NEW YORK - 16 NOVEMBRE : l'écrivain Cormac McCarthy assiste à la première de New York de Dimension Films'

Une des rares apparitions publiques : Cormac McCarthy en 2007 à l’avant-première de l’adaptation cinématographique de “The Road”

Quelle: Mark van Holden Getty

L’enfer sur terre, par contre, c’est l’homme. Dans ” The Afterglow in the West “, il apparaît exclusivement comme un tueur fou, saignant, pissant et suppurant. Dans une scène mémorable, un “troupeau mongol” de Mexicains et d’Indiens négligés se jette sur une bande d'”Anglo-Saxons” qui suivent un fou irrégulier dans les Badlands pour piller et assassiner.

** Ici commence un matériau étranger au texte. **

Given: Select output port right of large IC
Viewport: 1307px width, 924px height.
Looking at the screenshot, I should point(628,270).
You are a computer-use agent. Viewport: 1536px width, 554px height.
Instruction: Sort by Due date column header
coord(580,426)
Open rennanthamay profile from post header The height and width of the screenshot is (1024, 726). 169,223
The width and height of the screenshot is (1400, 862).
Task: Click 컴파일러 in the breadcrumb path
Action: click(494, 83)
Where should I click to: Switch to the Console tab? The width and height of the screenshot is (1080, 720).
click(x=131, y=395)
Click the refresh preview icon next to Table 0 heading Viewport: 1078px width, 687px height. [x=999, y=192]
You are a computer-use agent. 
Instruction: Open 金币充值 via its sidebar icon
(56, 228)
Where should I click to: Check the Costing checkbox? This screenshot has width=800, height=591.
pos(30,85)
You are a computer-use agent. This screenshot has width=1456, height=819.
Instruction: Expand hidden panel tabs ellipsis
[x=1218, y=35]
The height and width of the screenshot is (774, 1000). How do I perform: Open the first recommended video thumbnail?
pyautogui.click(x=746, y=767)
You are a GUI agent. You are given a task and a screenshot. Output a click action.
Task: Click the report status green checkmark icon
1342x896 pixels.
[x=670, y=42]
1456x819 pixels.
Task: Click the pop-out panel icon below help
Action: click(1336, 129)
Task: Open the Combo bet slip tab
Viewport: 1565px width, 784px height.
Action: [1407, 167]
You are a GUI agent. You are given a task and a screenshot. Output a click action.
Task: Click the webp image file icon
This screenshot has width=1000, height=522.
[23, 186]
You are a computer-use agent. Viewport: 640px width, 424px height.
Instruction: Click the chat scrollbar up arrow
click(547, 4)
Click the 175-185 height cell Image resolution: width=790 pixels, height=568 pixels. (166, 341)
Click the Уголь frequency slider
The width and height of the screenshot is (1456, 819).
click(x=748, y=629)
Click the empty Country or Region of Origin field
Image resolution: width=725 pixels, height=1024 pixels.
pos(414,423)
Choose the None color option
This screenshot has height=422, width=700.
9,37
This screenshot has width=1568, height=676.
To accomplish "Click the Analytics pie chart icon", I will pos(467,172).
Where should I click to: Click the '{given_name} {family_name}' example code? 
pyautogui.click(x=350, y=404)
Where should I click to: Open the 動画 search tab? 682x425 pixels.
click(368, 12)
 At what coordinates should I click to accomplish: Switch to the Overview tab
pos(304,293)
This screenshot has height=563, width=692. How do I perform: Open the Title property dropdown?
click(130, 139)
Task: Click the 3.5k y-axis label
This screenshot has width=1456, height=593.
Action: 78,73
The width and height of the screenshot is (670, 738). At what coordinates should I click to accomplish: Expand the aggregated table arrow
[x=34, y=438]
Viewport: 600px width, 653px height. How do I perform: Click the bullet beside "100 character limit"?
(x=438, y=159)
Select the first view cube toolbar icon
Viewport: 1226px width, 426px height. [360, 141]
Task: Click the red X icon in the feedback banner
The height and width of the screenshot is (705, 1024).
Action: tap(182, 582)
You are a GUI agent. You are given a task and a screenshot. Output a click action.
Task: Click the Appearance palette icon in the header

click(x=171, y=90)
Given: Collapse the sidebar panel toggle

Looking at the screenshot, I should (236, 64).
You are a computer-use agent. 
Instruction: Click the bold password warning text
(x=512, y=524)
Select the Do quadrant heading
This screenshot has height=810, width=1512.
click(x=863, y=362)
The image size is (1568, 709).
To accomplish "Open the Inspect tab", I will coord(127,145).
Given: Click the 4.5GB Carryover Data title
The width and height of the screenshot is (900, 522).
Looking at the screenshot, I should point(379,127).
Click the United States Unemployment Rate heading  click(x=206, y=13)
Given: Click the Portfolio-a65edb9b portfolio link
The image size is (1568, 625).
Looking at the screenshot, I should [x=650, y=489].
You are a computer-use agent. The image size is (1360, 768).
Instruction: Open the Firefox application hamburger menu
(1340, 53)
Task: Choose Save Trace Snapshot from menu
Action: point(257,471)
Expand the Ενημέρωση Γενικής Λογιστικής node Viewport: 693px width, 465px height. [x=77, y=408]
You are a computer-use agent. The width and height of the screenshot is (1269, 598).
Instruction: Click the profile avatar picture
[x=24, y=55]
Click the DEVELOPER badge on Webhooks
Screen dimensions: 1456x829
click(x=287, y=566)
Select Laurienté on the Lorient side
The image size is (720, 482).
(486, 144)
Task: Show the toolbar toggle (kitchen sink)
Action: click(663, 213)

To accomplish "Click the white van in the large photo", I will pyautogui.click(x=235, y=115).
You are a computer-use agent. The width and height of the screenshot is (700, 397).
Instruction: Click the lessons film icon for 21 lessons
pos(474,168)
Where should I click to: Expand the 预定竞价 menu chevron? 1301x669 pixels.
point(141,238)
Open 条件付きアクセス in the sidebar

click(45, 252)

Surtout, les restes scalpés, “qui, avec leurs franges de cheveux sous la plaie, tonsurés jusqu’à l’os, comme des moines mutilés et nus, gisaient sur la terre ensanglantée”. McCarthy ne se souciait pas de l’exactitude. Il considérait toute l’humanité comme inférieure.

Écrire comme prier

Néanmoins, il crée un héros : John Grady Cole, le personnage central de la « trilogie Border », qui commence par « All the Beautiful Horses » (1992) et se termine par « Land of the Free » (1998). John Grady n’a pas de chance dans le monde non plus, mais il a de l’attitude et il a des chevaux qui partagent une “âme commune” et “n’ont pas besoin de paradis” parce que Dieu ne permettrait jamais “aux chevaux de disparaître de la terre”. .

Dieu est la nature et la nature est Dieu et parfois écrire, c’est comme prier. C’est vraiment la même chose avec Cormac McCarthy qu’avec Jakob Böhme.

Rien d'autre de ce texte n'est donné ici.